Supplied data:
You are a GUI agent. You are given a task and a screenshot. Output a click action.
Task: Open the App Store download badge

...

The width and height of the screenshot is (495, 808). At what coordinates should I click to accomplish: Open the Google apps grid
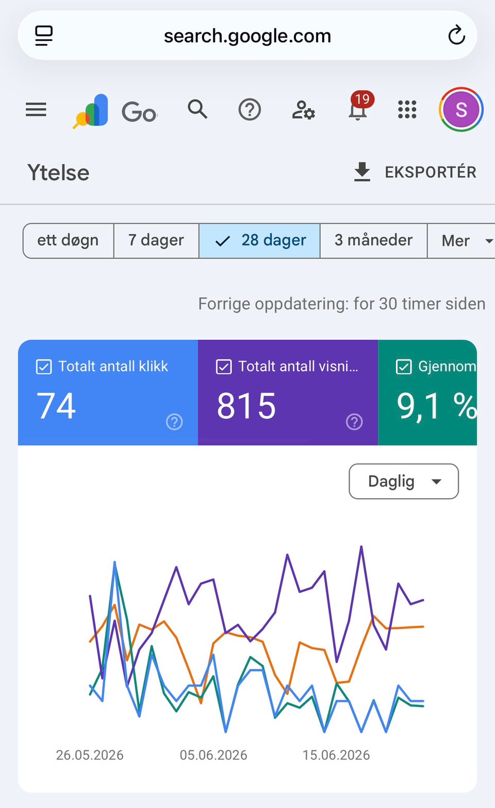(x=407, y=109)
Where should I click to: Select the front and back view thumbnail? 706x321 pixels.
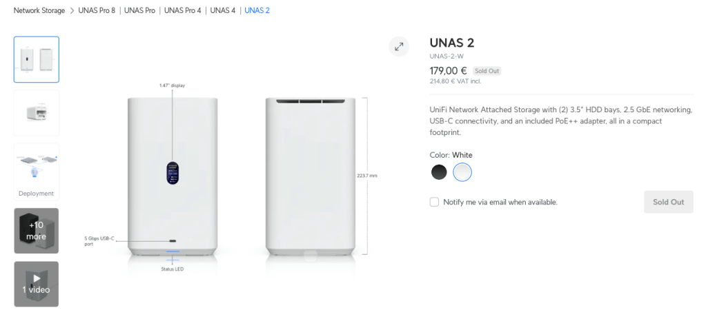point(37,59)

Directions: Shift every coordinate in the answers by -135 and write out the rest of the material unchanged, everything from the line containing "The width and" down to the line containing "point(37,59)". Leave the pictures out.

Right answer:
The width and height of the screenshot is (495, 808). At what coordinates should I click to accomplish: Open the Google apps grid
(x=272, y=-26)
Where should I click to: Select the front and back view thumbnail? 706x321 pixels.
point(-98,-76)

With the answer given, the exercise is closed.